Quel danger menace les Dardenne ? Que leurs films, ces moments d'intense explication avec le réel, nous apparaissent désormais systématiques. Lorna arrive à un moment délicat, où chacun, cinéphile ou pas, a son idée arrêtée sur ce qu'un film des Dardenne est supposé contenir (cinéma physique, moral et social évoluant dans des eaux épargnées par l'art, et où s'échange notre mauvaise conscience de gauche contre leur bonne vue de cinéastes).
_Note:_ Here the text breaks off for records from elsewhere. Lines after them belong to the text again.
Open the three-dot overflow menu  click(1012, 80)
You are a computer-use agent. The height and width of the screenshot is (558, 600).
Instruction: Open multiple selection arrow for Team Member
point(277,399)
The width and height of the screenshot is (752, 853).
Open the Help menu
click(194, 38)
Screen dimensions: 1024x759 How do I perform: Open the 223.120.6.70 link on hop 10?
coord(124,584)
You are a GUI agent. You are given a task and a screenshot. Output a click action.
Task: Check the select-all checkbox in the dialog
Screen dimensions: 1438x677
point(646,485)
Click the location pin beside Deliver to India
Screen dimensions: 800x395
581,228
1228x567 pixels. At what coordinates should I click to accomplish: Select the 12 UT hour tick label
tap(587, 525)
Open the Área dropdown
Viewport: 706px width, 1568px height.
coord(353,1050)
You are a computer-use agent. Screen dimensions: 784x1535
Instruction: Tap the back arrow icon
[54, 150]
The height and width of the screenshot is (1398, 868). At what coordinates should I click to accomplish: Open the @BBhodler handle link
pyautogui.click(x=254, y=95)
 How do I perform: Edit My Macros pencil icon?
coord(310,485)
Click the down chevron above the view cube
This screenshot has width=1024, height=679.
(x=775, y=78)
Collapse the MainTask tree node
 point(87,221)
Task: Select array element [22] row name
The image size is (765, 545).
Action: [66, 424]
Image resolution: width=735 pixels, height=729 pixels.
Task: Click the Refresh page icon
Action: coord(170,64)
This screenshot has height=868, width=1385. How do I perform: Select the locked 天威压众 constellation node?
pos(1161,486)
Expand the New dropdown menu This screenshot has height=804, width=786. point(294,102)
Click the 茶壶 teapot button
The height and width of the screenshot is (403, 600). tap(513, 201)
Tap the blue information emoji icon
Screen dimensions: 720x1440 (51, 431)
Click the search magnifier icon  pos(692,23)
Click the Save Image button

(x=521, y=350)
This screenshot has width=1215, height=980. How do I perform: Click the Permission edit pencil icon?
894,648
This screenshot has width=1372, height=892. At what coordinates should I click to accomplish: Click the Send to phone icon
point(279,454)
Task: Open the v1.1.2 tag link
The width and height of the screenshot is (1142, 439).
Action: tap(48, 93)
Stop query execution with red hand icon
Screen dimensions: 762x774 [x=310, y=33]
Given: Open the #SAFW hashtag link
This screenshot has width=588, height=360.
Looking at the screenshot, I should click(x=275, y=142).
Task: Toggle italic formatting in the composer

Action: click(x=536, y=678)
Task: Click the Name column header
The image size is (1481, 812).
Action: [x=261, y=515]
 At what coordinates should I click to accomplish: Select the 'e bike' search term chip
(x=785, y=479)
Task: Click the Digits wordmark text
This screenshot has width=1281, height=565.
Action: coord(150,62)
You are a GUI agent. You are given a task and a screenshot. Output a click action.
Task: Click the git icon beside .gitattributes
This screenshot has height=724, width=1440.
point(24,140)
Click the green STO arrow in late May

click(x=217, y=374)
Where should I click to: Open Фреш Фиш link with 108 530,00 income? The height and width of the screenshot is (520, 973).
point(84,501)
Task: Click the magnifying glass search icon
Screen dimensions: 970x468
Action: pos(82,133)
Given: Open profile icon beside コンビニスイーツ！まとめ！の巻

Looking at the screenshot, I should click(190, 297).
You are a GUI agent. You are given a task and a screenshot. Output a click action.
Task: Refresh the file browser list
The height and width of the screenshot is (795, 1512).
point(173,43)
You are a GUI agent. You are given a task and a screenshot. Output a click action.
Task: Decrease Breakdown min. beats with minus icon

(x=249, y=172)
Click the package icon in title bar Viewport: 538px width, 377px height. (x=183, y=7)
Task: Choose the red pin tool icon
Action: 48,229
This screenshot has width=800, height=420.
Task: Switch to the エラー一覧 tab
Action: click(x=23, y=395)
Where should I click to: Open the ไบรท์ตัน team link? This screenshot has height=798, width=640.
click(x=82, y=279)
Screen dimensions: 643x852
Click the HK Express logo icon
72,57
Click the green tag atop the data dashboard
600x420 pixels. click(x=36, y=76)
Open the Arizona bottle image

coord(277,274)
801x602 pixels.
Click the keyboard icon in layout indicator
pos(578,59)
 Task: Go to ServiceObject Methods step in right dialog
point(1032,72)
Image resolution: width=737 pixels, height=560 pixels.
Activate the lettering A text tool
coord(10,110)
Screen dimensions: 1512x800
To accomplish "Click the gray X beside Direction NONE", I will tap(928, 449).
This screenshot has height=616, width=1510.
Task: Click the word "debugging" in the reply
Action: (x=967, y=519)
Les rumeurs de troisième palme d'or, qui ont circulé en mai à Cannes, auraient été le pire cadeau empoisonné : recouverts de gros mots (chef-d'oeuvre, etc.), leurs films ne demanderaient même plus à être regardés. Or, il y a peu de cinéastes qui demandent à ce point non pas d'être reconnus, mais d'être vus. C'est sans doute ce qui leur permet d'être à la fois dans une surpuissance stylistique absolue (un plan signé des Dardenne se reconnaît en moins de trois secondes par son intensité et sa dynamique) et à ne jamais diriger le film en vue de satisfaire un égo de cinéaste.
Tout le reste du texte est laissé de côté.